Un réflexe héroïque malgré la panique. Matthew, un Gallois de 30 ans, a protégé sa compagne en faisant rempart de son corps, lors de l’attaque terroriste qui s’est déroulée à Sousse en Tunisie, vendredi.



Attentat en Tunisie: Un touriste britannique sauve sa compagne des balles sur la plage de Sousse
Le couple se trouvait sur la plage, allongé sur des transats lorsqu’il a entendu les tirs de kalachnikov. Trop tard pour fuir. Mais dans un sursaut de conscience, Matthew a quand même eu le réflexe de protéger sa compagne Sarah.

« Il m’a dit : "Je t’aime. Mais pars" »
 
« Matthew s’est mis devant moi, il a pris une balle à ma place. Quand il a essayé de bouger, on lui a tiré dessus à nouveau. Puis encore une troisième fois. Il criait et le sang coulait partout. Je criais aussi, c’était le chaos », raconte la jeune femme dans le Daily Mirror
 
Blessé à l’épaule, à la hanche et à la poitrine, Matthew a vu sa dernière heure arriver et a alors adressé des paroles définitives à sa compagne : « Il m’a dit : "Je t’aime. Mais pars. Dis à nos enfants que leur père les aime" », confie-t-elle encore au Daily Mirror. « C’était la chose la plus courageuse que j’ai jamais vue de ma vie. Mais j’ai dû le laisser sous le transat parce que le tireur risquait de revenir », explique-t-elle.

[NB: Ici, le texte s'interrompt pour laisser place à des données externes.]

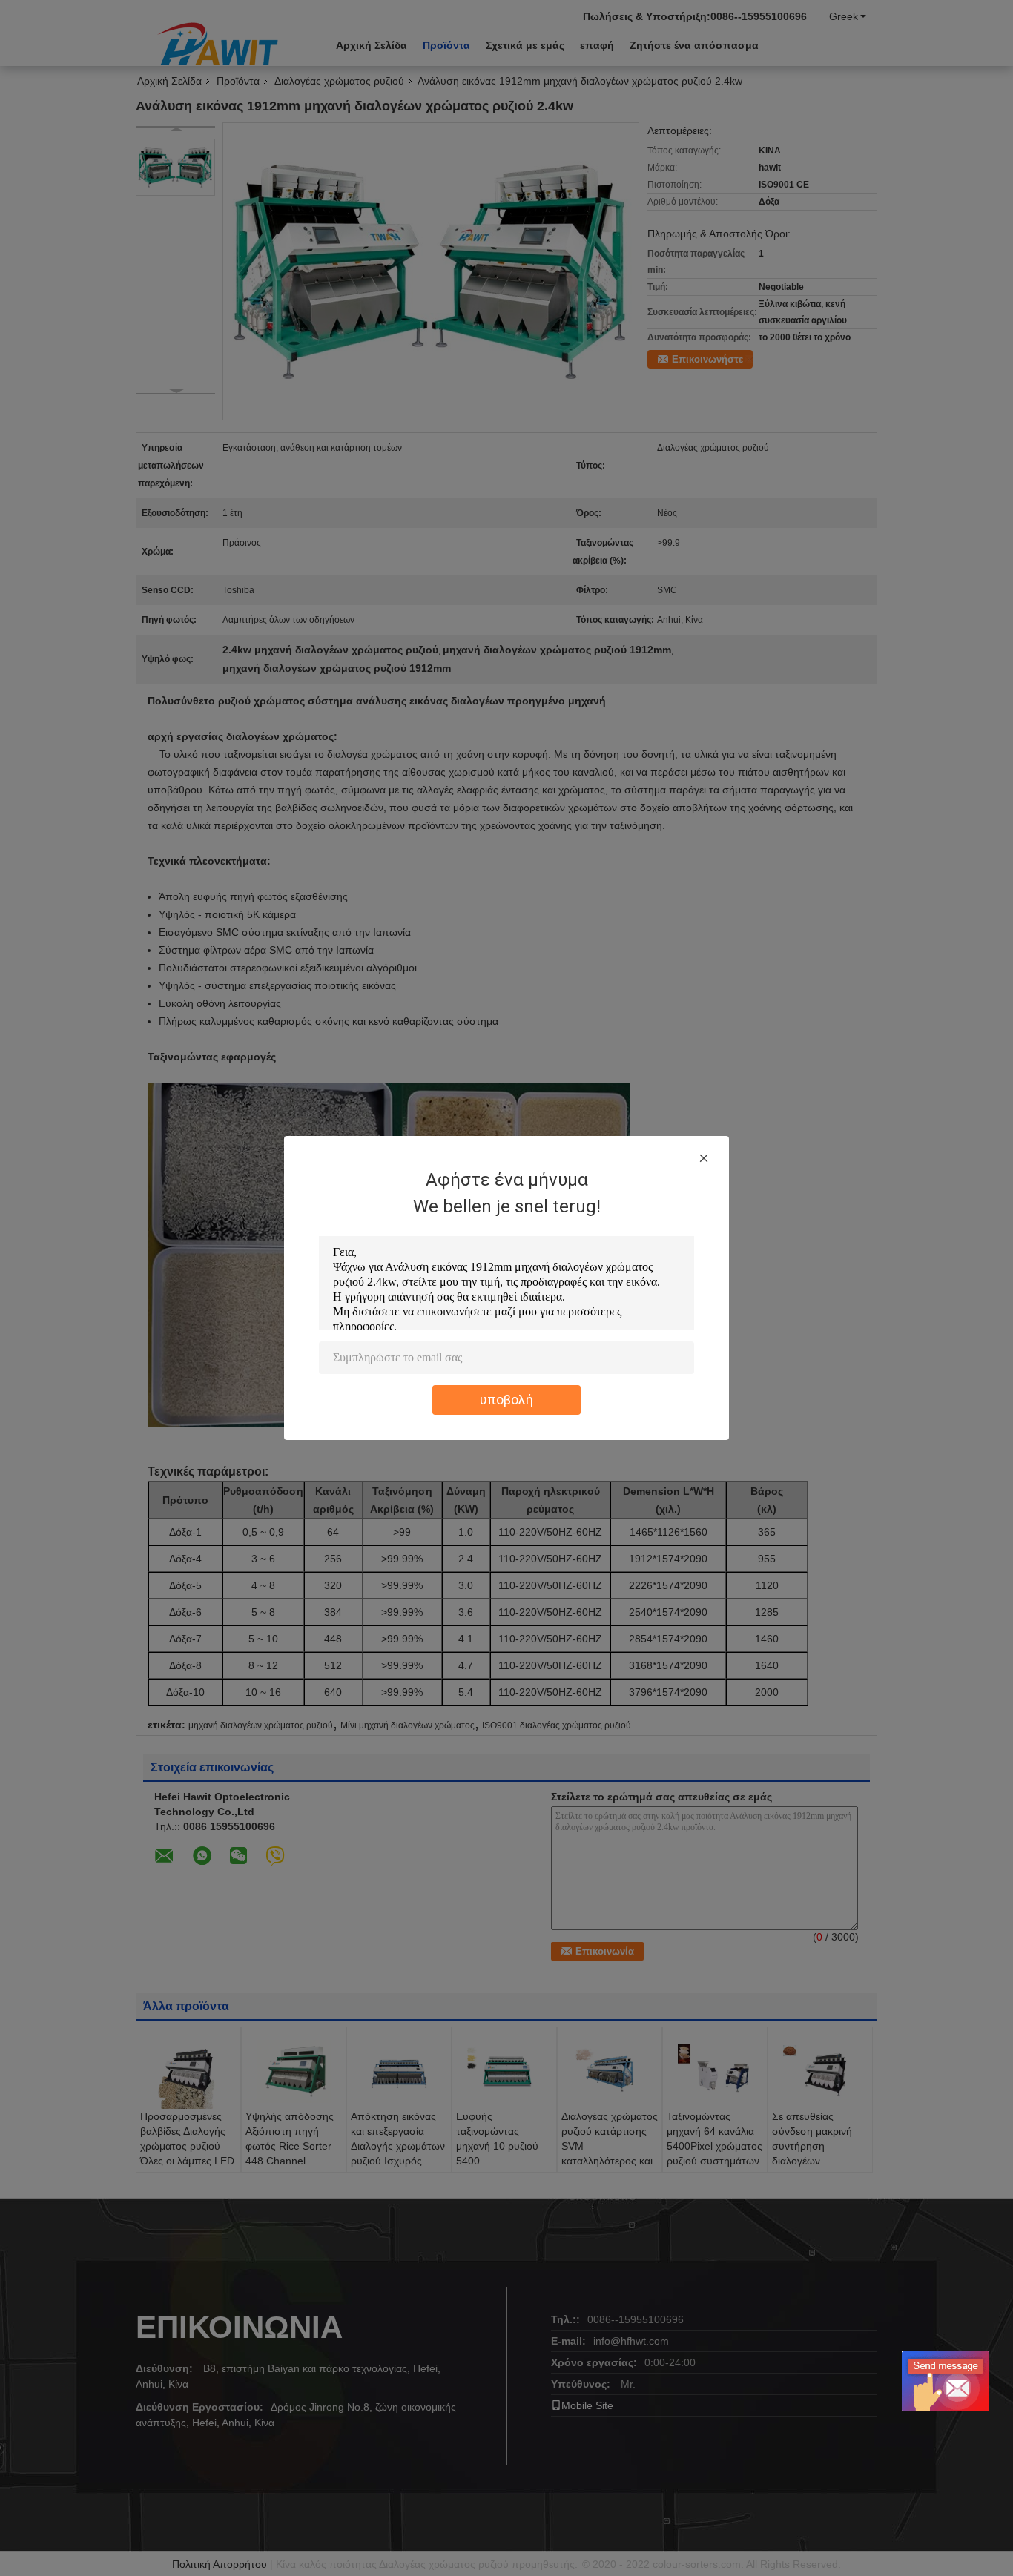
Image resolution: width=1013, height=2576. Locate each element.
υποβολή (506, 1399)
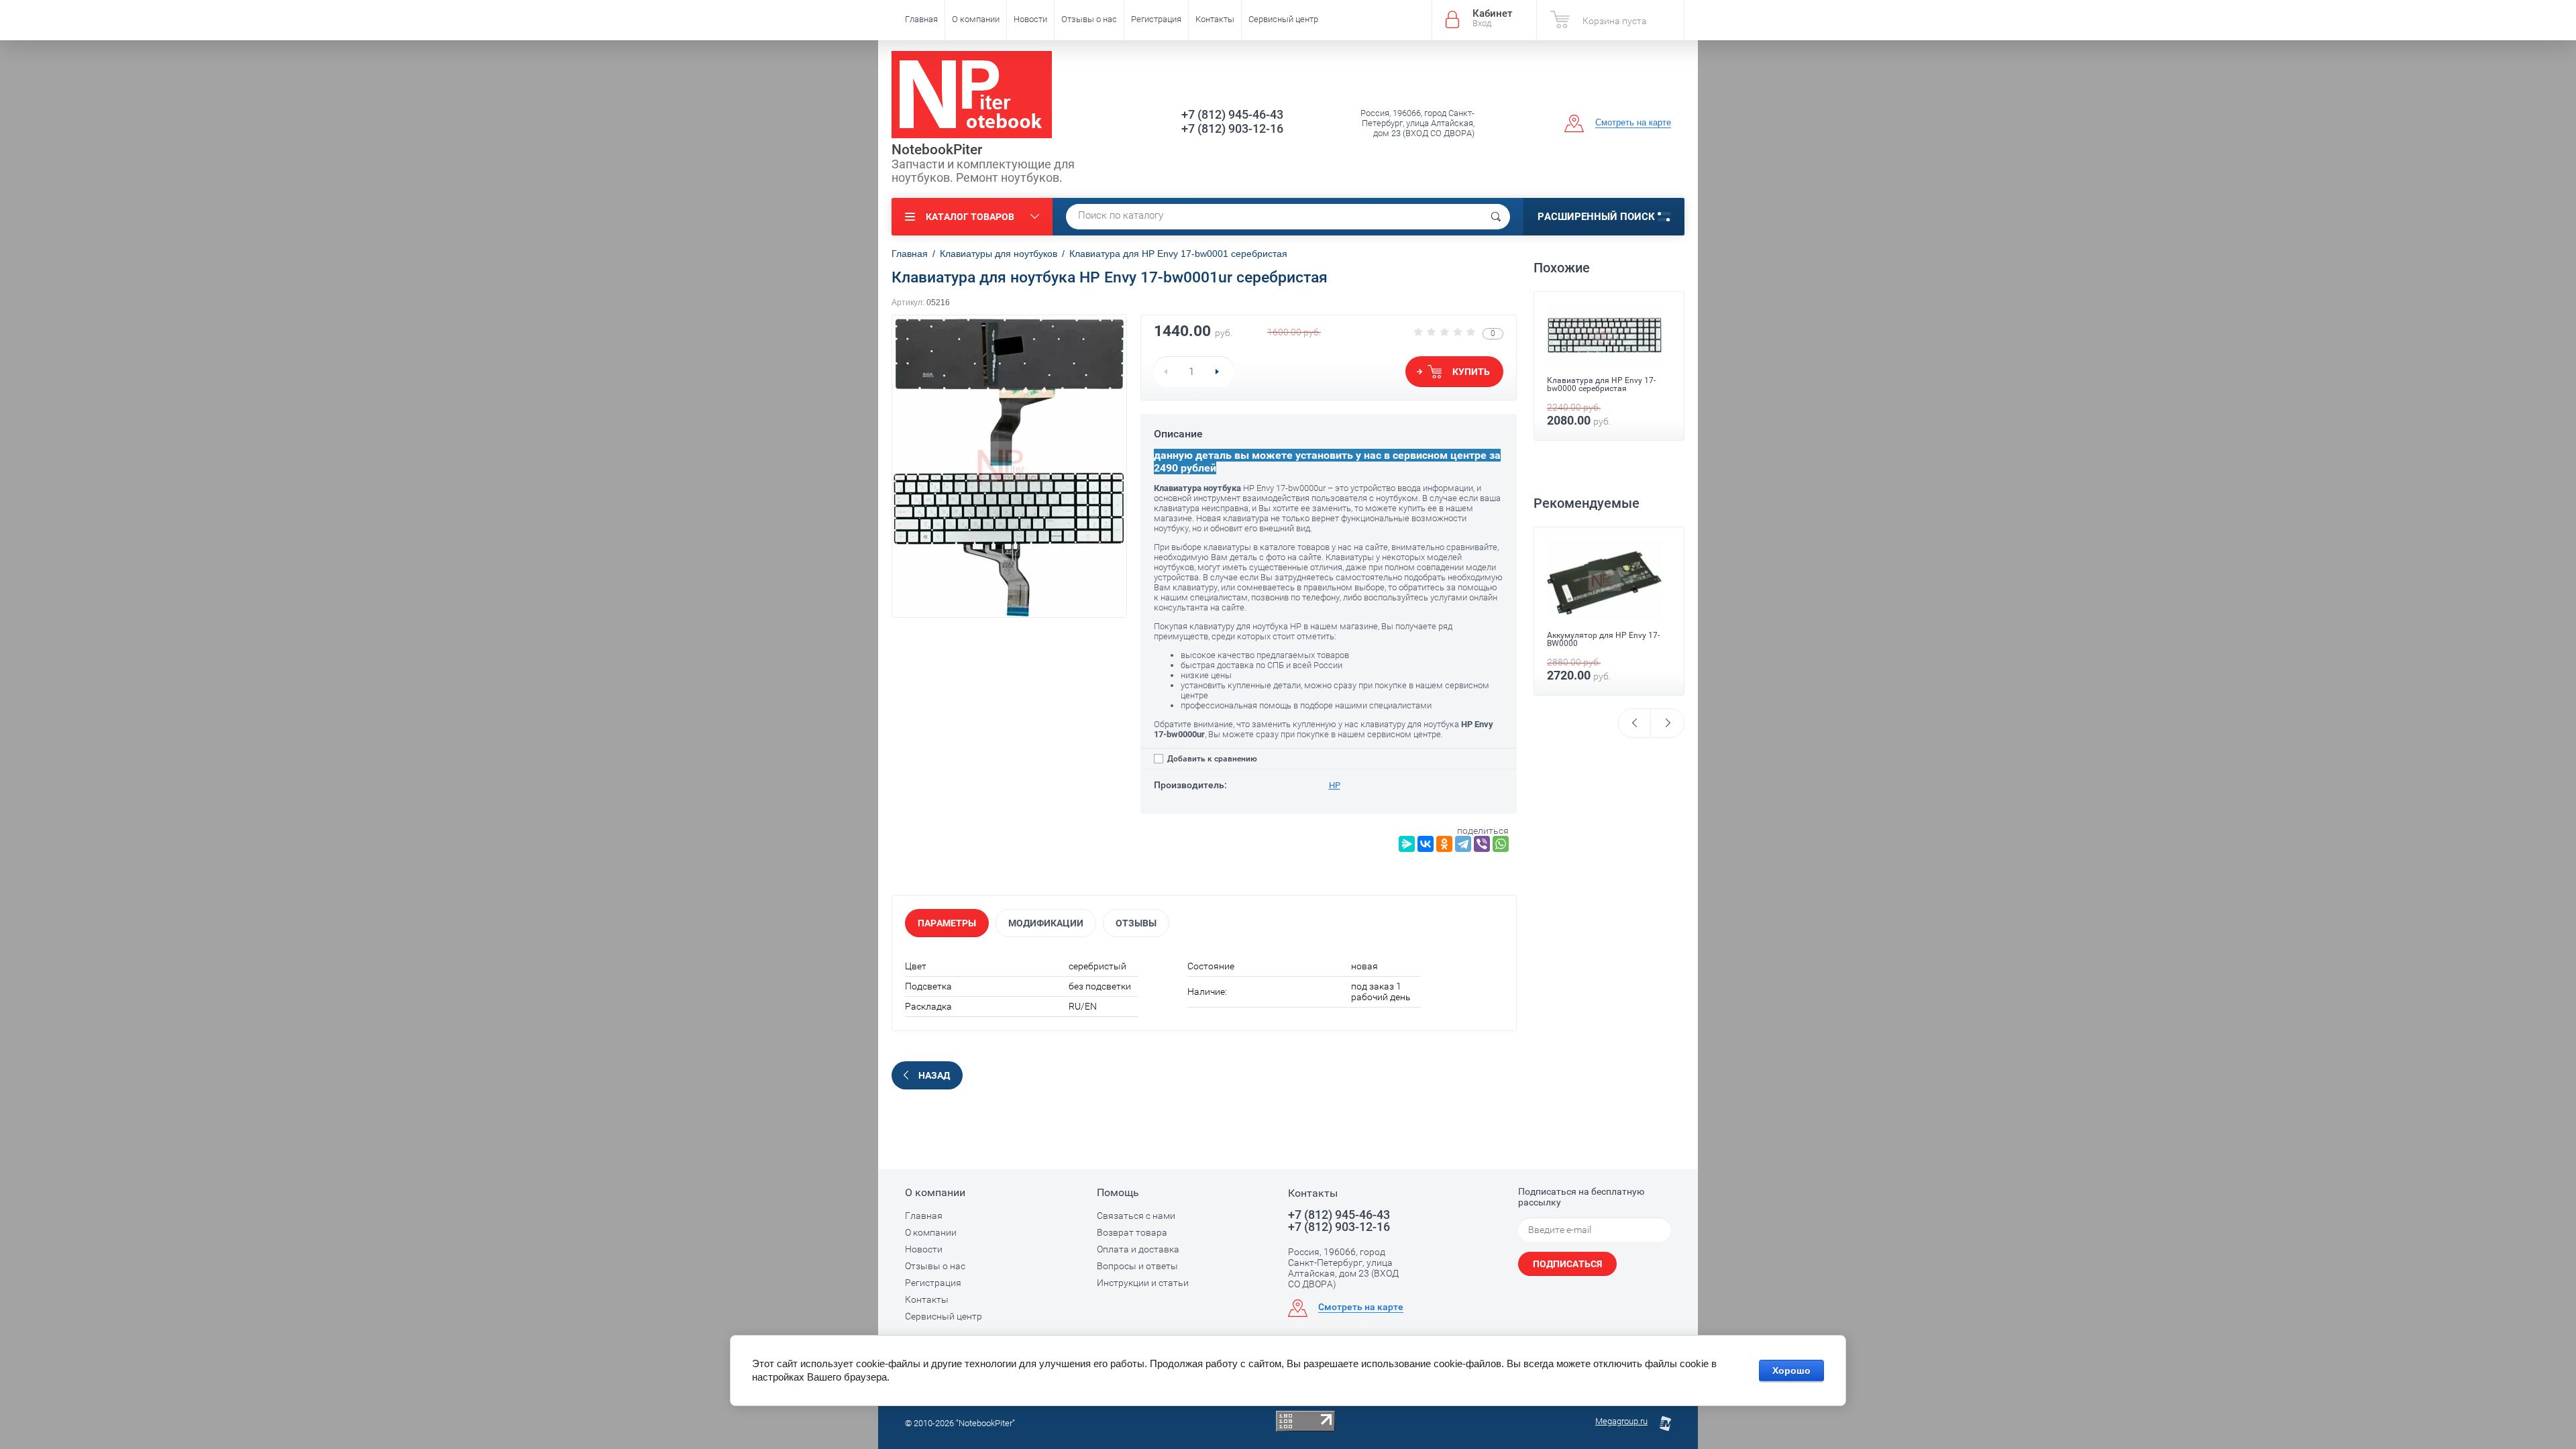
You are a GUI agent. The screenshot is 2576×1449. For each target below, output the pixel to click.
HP (1334, 785)
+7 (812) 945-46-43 (1232, 114)
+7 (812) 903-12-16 (1232, 128)
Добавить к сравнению (1211, 758)
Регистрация (1156, 19)
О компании (976, 19)
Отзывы (1136, 923)
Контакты (1214, 19)
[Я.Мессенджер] (1407, 844)
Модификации (1045, 923)
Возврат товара (1132, 1232)
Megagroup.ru (1621, 1421)
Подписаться (1567, 1263)
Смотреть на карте (1633, 122)
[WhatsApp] (1501, 844)
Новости (1030, 19)
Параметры (947, 923)
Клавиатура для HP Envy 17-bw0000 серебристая (1601, 384)
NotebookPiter (937, 150)
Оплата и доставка (1138, 1249)
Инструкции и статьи (1143, 1282)
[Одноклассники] (1444, 844)
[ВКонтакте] (1425, 844)
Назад (934, 1075)
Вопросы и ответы (1137, 1265)
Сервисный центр (1283, 19)
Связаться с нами (1136, 1215)
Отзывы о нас (1089, 19)
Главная (921, 19)
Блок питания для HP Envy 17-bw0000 (1604, 632)
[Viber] (1482, 844)
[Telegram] (1463, 844)
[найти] (1496, 216)
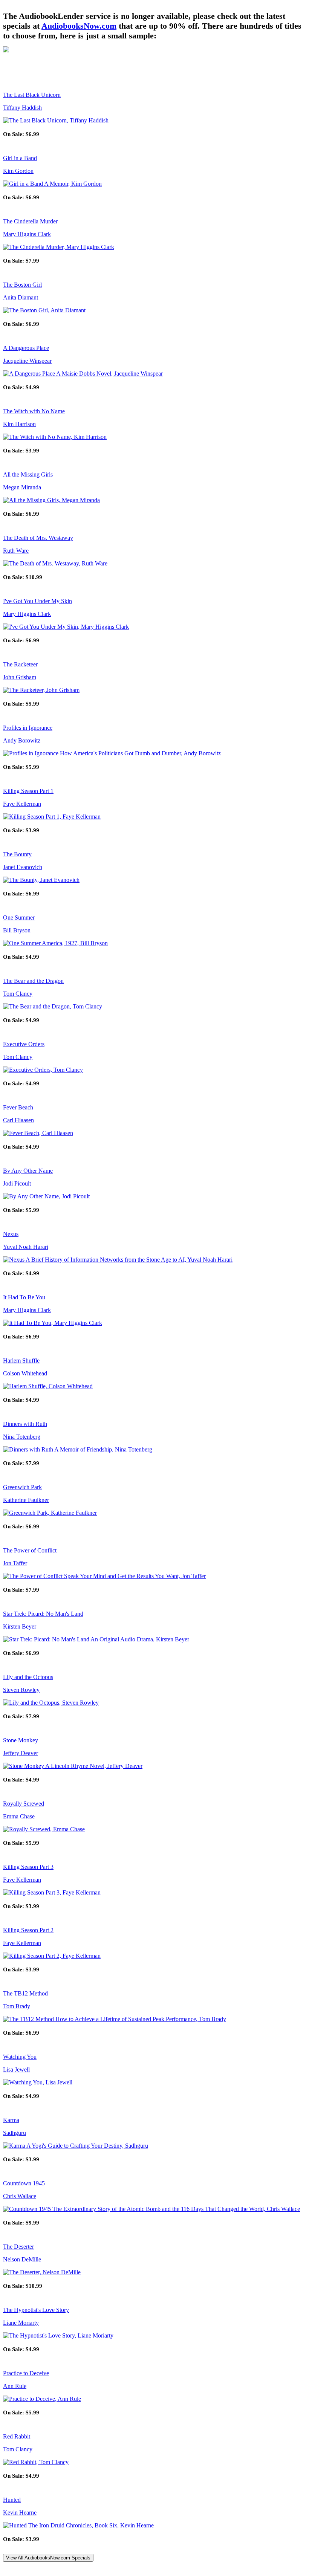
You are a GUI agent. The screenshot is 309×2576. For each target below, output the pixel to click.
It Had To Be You (24, 1297)
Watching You (20, 2056)
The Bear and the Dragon (33, 981)
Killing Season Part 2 (28, 1930)
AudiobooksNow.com (78, 26)
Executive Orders (23, 1044)
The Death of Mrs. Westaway (38, 538)
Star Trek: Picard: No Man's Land (43, 1613)
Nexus (10, 1234)
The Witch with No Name (34, 411)
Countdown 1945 (24, 2183)
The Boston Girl (22, 284)
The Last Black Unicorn (32, 95)
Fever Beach (18, 1107)
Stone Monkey (20, 1740)
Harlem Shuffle (21, 1360)
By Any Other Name (28, 1170)
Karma (11, 2120)
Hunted (12, 2500)
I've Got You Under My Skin (37, 601)
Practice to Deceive (26, 2373)
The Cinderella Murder (30, 221)
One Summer (19, 917)
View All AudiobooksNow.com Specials (48, 2558)
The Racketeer (20, 664)
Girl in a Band (20, 158)
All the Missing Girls (28, 474)
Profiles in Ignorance (27, 727)
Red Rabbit (16, 2436)
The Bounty (17, 854)
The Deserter (18, 2246)
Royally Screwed (23, 1803)
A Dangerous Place (26, 348)
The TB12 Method (25, 1993)
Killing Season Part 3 (28, 1867)
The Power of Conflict (30, 1550)
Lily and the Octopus (28, 1677)
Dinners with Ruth (25, 1424)
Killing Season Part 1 (28, 791)
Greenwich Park (22, 1487)
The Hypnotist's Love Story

« Je ne savais pas s’il était mort ou vivant »
 
La jeune femme s’est alors réfugiée dans l’hôtel et s’est cachée dans un placard jusqu’à la fin de l’assaut, pensant que son compagnon était décédé. « Je ne savais pas s’il était mort ou vivant. J’ai même soulevé des draps blancs en cherchant son corps. »
 
Mais Matthew a survécu à ses blessures. Pris rapidement en charge par les secours, il a été opéré à l’hôpital de Sousse et est actuellement en soins intensifs. « Son bassin a été brisé par les balles, il a fait une crise cardiaque mais il est vivant », déclare la jeune femme.
 
Traumatisé, le couple attend désormais son rapatriement : « Nous voulons juste rentrer à la maison. Je sais à quel point nous sommes chanceux d’être en vie parce que j’ai pu voir tous les corps des personnes qui ne le sont plus », confie Sarah.